В другой раз в связи с выборами в Академию (вероятно, из-за публичных нападок друзей Бодлера, обвиняющих его в том, что он из трусости не выступил в защиту поэта перед судом присяжных вместе с д'Орвильи{65} и другими), Сент-Бёв написал статью о кандидатах в академики. Бодлер был одним из них. Будучи не прочь преподать урок литературы своим коллегам-академикам и урок либерализма коллегам-сенаторам, поскольку, оставаясь человеком своего круга, Сент-Бёв выходил за его рамки и испытывал поползновения, позывы, прямо-таки зуд выставить себя новатором в искусстве, антиклерикалом и революционером, он в очаровательной манере так кратко охарактеризовал «Цветы зла»: «Небольшой особнячок, возведенный поэтом на окраине литературной Камчатки, именуемый мною „Фоли Бодлер{66}“ (опять „игра слов“, каламбур, который остроумцы могли бы повторять, злорадно твердя: „Он называет это „Фоли Бодлер“. Да, те краснобаи, которые за обедом сыплют чужими остротами, могли бы вот этак прохаживаться насчет Шатобриана или Руайе-Коллара. Они не знали, кто такой Бодлер)». А конец у преамбулы и вовсе уж неслыханный: «Совершенно очевидно, что г-н Бодлер выигрывает при личном знакомстве; ожидая увидеть человека странного, эксцентричного, мы нашли в его лице вежливого, почтительного, образцового кандидата, СЛАВНОГО МАЛОГО, с искусным слогом и совершенного классика по форме». Я не могу поверить, что, написав: славный малый, выигрывает при личном знакомстве, совершенный классик по форме, Сент-Бёв поддался своего рода языковой истерии, вынуждающей его порой находить несказанное удовольствие в том, чтобы изъясняться на манер литературно безграмотного буржуа, например заявить о «Госпоже Бовари»: «Начало отличается тонкой законченностью». Всюду один и тот же прием: «по-свойски» отозваться о Флобере, Гонкурах, Бодлере, сказать, что в частной жизни это в общем-то деликатнейшие люди, надежнейшие друзья. То же и в ретроспективной статье о Стендале («надежнейший в манере вести себя»). А вот как поздравляет и утешает Сент-Бёв Бодлера, послушавшегося его и снявшего свою кандидатуру с выборов в Академию: «Когда (на заседании Академии) прозвучала последняя строка вашего письма, содержащая благодарность и составленная в столь скромных и учтивых выражениях, вслух было произнесено: „Прекрасно“. Значит, вы произвели хорошее впечатление. Разве это пустяк?»
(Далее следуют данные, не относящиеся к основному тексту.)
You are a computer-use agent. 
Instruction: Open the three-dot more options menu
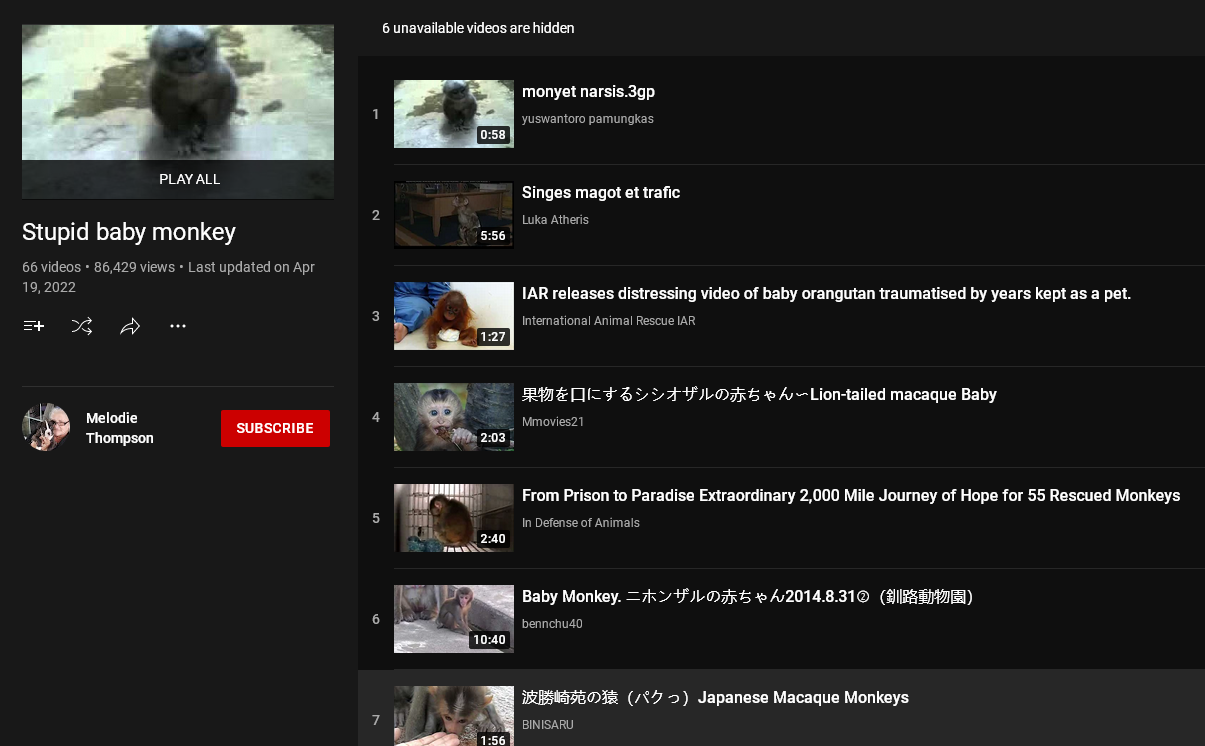[178, 326]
И впрямь, пустяк ли произвести впечатление скромного человека, «славного малого» на господ де Саси и Вьенне{67}? Пустяк ли снабдить адвоката своего большого друга Бодлера советами при условии, что имя советчика останется в тайне, или отказать в статье о «Цветах зла» и даже о переводах из По, признав, однако, что «Фоли Бодлер» — очаровательный особнячок, и т. д.?
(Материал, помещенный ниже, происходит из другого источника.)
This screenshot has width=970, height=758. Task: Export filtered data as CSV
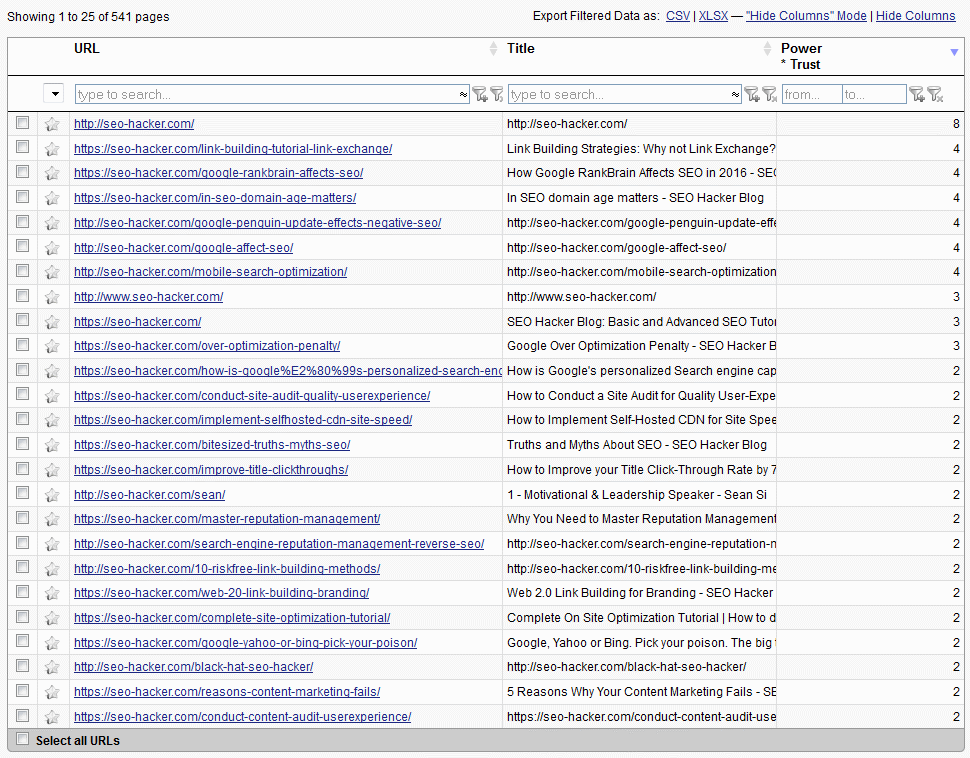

Сент-Бёв считал, что это отнюдь не пустяк. И самое ужасное и невероятное (еще одно подтверждение того, о чем я тебе говорил): таково было мнение и самого Бодлера! Когда его друзья, возмущенные трусливым поведением Сент-Бёва во время судебного процесса, дают своему негодованию излиться на газетные полосы, Бодлер приходит в ярость и шлет Сент-Бёву письмо за письмом, пытаясь убедить его, что он тут ни при чем; обращается он и к Малассису и Асселино{68}: «Подумайте же, как все это может быть мне неприятно… Бабу{69} хорошо известно, что я очень дружен с дядюшкой Бёвом, страшно дорожу его расположением и, когда наши мнения идут вразрез, стараюсь держать свое при себе, и т. д. Бабу, кажется, хочет защитить меня от того, кто оказал мне бездну услуг». (?) Сент-Бёву он пишет о своей непричастности к статье, о своих усилиях убедить ее автора, «что вы (Сент-Бёв) всегда делали то, что должны были и могли делать. Совсем недавно я говорил с Малассисом о той большой дружбе, которая делает мне честь, и т. д.».
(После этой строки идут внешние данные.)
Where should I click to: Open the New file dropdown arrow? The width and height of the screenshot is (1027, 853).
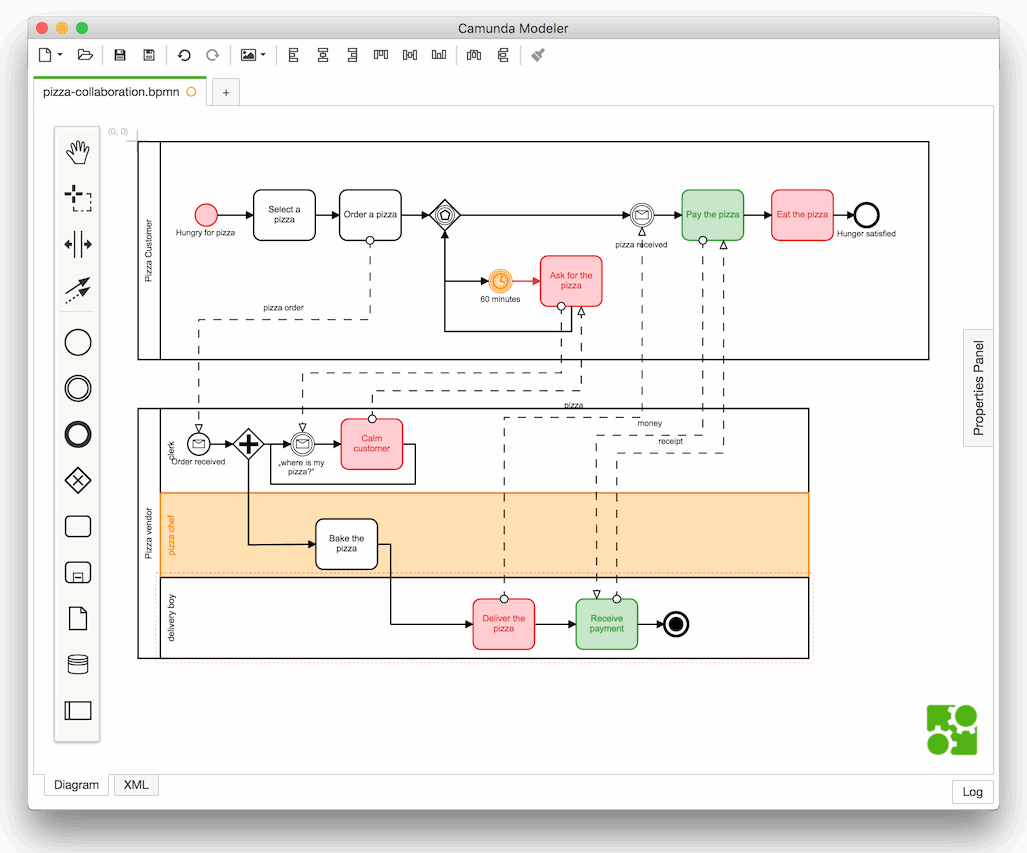click(61, 55)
Даже если предположить, что Бодлер был неискренен в тот момент и из дипломатических соображений так старательно оберегал Сент-Бёва, убеждая его в том, что считает его поведение правильным, все равно приходим к тому же: это доказывает, какое значение придавал Бодлер статье Сент-Бёва (которую ему так и не удалось получить), а за отсутствием таковой — нескольким похвалам, в конце концов ему адресованным. Ты знаешь, каковы эти похвалы! Но какими бы убогими они ни казались нам, Бодлер восхищен ими. После появления статьи с «выигрывает при личном знакомстве, славным малым, „Фоли Бодлер“, и т. д.» он пишет Сент-Бёву: «Вы в очередной раз обязали меня! Когда же этому придет конец? И как мне отблагодарить вас…? Позвольте, дорогой друг, хоть в нескольких словах передать вам несказанную радость, которую вы мне доставили… Что же до того, что вы именуете моей Камчаткой, то знайте: получай я почаще столь же энергичные знаки ободрения, сил у меня, думается мне, хватило бы превратить ее в целую необъятную Сибирь, и т. д. Вы так деятельны, так жизненно активны, что мне становится стыдно (за свою литературную немощь!)… Стоит ли мне, неизлечимо влюбленному в „Желтые лучи“ и „Сладострастие“, в Сент-Бёва — романиста и поэта, расточать хвалы Сент-Бёву — журналисту? Как вы добились такой уверенности стиля? и т. д. Я обнаружил здесь все красноречие, присущее вам как собеседнику, и т. д.»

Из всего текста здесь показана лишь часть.